Our baby had a name now. Adam. Middle name Lee, in Letty’s honor. We made this decision with full knowledge that this fixed Letty to our lives forever, no matter how far we eventually traveled from Clairmont, Texas.
“I have something that might take your mind off the pain.” Mike held a plain brown manila envelope. I flinched. I knew the ugliness contained in innocent-looking envelopes.
“What is it?” My heart beeped faster, triggering an annoying sound effect from the heart monitor.
“I tracked down your little girl. I called in a favor from an FBI buddy. He faxed it today. I was going to give it to you tonight. I just didn’t count on you going into labor. Honestly, I didn’t think Adam was ever coming out.” He just said it, flat-out, like it was no big deal. I stared at him in disbelief, thinking he shouldn’t have done it, shouldn’t have involved the FBI. I fought this emotion with the one that wanted to tear the envelope out of his hand. I watched a contraction start its rise on the monitor, feeling nothing. The Candy Man had done his job.
“Just tell me.” I squeezed my eyes shut, then opened them. “No, wait. Is this really the right time?”
“I’ve thought about that for the last twelve hours. I think it’s the perfect time. Her name is Natalia.”
It was out. I couldn’t make him put it back in.
Natalia.
“Pretty.” My eyes blurred with tears. “They picked a pretty name.”
“She was adopted at five weeks. Lives in Rome with her parents and two older brothers. Her father is a professor.
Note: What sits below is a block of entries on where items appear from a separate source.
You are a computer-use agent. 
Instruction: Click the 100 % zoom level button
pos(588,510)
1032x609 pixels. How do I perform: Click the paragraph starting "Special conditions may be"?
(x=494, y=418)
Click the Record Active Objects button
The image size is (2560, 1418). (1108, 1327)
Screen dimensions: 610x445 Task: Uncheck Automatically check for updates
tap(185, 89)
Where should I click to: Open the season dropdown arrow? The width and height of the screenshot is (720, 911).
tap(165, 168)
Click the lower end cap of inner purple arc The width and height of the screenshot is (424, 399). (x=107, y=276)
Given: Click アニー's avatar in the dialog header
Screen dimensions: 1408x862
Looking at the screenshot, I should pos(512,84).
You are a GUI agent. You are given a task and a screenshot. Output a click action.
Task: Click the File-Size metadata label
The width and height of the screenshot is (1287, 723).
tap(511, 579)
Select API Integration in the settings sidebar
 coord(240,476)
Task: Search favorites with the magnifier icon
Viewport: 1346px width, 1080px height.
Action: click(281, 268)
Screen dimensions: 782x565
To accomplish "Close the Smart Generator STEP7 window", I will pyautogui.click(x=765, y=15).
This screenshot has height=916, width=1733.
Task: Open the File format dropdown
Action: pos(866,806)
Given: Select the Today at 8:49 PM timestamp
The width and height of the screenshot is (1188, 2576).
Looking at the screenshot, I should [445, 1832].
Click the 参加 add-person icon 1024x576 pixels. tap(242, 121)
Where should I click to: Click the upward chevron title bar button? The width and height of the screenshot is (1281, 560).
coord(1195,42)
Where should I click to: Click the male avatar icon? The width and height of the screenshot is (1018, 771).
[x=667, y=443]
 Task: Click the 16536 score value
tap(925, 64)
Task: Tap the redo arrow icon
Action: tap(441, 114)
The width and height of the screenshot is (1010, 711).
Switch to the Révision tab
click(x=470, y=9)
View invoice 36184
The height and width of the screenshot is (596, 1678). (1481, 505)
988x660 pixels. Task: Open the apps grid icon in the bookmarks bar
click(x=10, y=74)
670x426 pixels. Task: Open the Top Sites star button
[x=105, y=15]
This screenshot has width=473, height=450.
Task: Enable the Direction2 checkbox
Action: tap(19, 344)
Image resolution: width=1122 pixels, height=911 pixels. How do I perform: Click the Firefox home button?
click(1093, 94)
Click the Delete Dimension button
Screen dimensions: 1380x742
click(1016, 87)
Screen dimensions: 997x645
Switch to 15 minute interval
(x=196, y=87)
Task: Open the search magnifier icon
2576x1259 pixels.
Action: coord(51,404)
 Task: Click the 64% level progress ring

Her mother, a journalist.”
Safe.
“She appears to have a very happy life,” he said. “Her parents are well respected.”
“I don’t want to mess that up.” I meant it. All these years, fearing she was dead or homeless, hungry or abused. Wanting to fling my arms around her and say sorry, sorry, sorry.
My eyes found the cross at the end of the bed, formed by the railing.
I watched my belly tighten under the soft blue gown, swelling again like a thing apart from me. Adam, working harder. I imagined him swimming, pushing his way through an underwater cave.